"And I just know he will deny everything and make me feel like I'm going crazy unless I can say I've seen proof with my own eyes. I don't want him to be able to continue this while being even more careful because then ill be even more trapped in an impossible situation."
Eventually, after a long time, ab, you will see that this in itself is enough reason to take action. If you just know that that's kind of sad.
Do you want to be in a relationship with someone who will gaslight you like this, make you feel crazy, attack you and then carry on being unfaithful? I'm not saying you have to leave the relationship, I'm saying you need to CHANGE it. IF you really believe that is what will happen, and that you will just accept that, feeling thwarted, then why the hell carry on looking for evidence? You assume that you won't leave a man who lies, denies and bullies you about his own wrongdoing and then carries on doing it anyway, so where is your line?
I get it's hard.
And you are never trapped in an impossible situation. There is always action YOU can take. It's crazy that everything is framed from his perspective, you are obsessed with how much evidence you can amass that will prove TO HIM that he is having an affair. Think about this. This is insane. He KNOWS HE IS HAVING AN AFFAIR. HE SEES ALL THE TEXTS. It is YOU who must think about what you could see or read that will be enough for you, not him. It's almost as if you are waiting to find proof so that he can make the decision about what you should do. This weird focus on the cheater not being made to feel uncomfortable is bizarre. And it shows how deeply passive we can become in relationships where we fear loss.
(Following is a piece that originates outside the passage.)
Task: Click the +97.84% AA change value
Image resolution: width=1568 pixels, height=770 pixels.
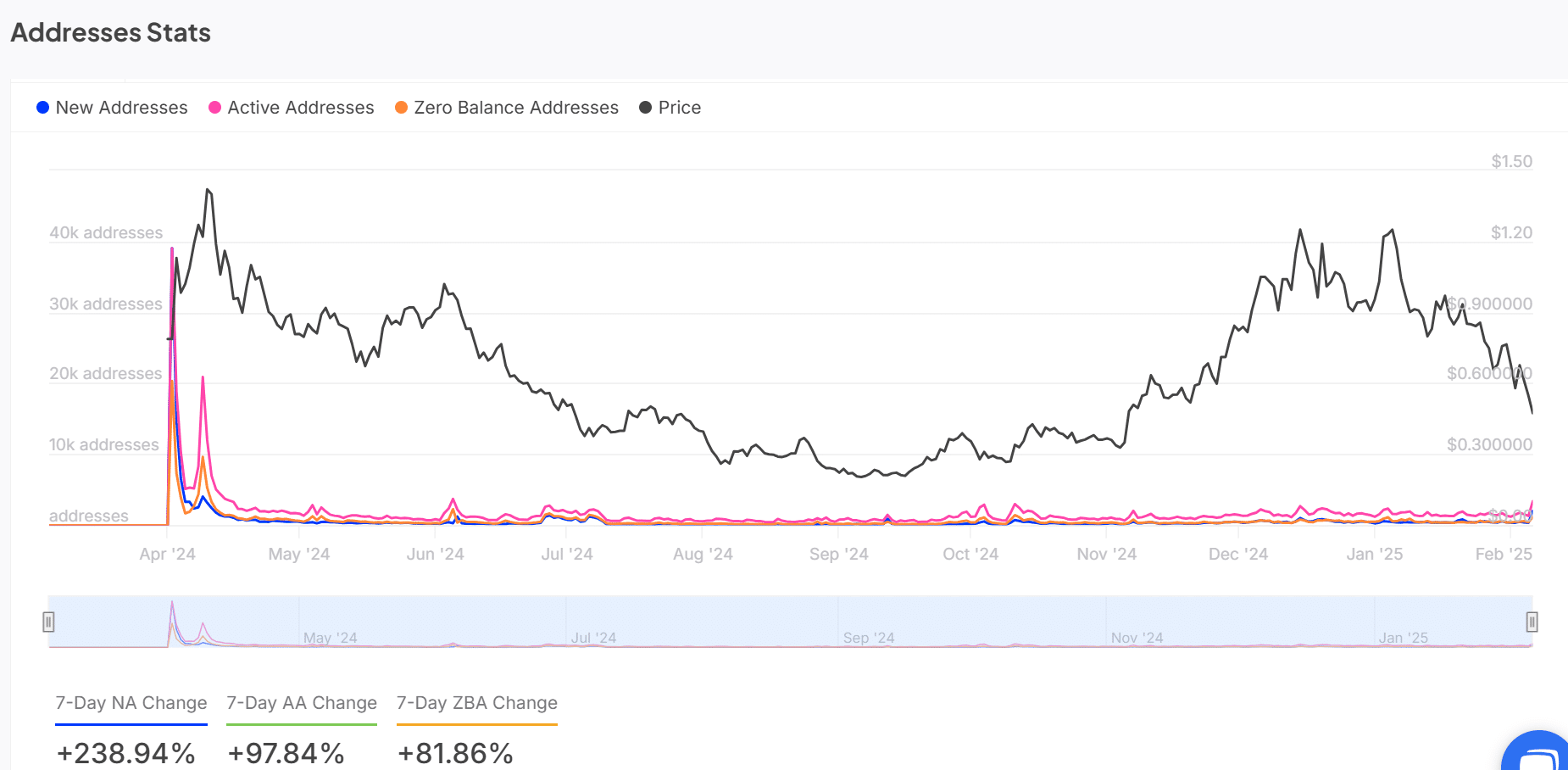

You are so used to being bottom of this order and him being central that I don't think you can even see at the moment that there is a totally different way of seeing things. A way that is from your POV, not his, not a family member's or outsider's. Or on the other hand, there's a way where you are on the same side of this thing, being honest about the affair and then deciding what you both want to do, maturely, instead of indulging in stealth manoeuvres against each other. (seriously, he is deleting his texts, you are sneaking round checking them at night, you may as well be spies at war with each other.) It's amazing how many of us end up in relationships where we are essentially enemies with our partner (read the novel Gone Girl).
You're caught in the evidence trap, which is okay, you might find something that clarifies things for you. But I ask you to keep reminding yourself of these things.
- Your DH is very thorough. This implies he is good at covering tracks, possibly even practised at it. So the worse the evidence is, the more likely it is he will successfully hide it. You may never find it unless you step up your surveillance to another level. If you never do, what will you do? How long? A month? A year? I'm not being facetious. Decide. Write it down.
- If you step up your surveillance to another level, AND you discover something, then he might be so shocked at the lengths you went to that he tries to make it about you being crazy "You hired a private investigator!? You're crazy! I'm out of here" (or the classic, "You've now done just as much wrong as me, you've broken my trust!") What will you do then, think about it. Write it down.
- Most evidence will be explained away in the most minimised way possible by a clever cheater, as I said before. "Sex talk? It was just talk." "She fell in love with me, I was just trying to not be rude." "I knew you would react like this, so I deleted them."
- The situation may change as time goes on. Even if the affair stops somehow, in my experience, a large number of affairs are actually ended by the OW who gets sick of the lies and guilt. Then, if discovered, the DH pretends that they ended it to the DW, and 'chose' them, which emotionally suddenly they miraculously feel like they did, having been rejected by someone else. If you don't address this whilst it's happening you will never know any truth and spend your life not knowing what went on in your own marriage and not feeling able to ever ask.
Phew! That's it. Just plugging away to keep you from the tempting slow death that is denial.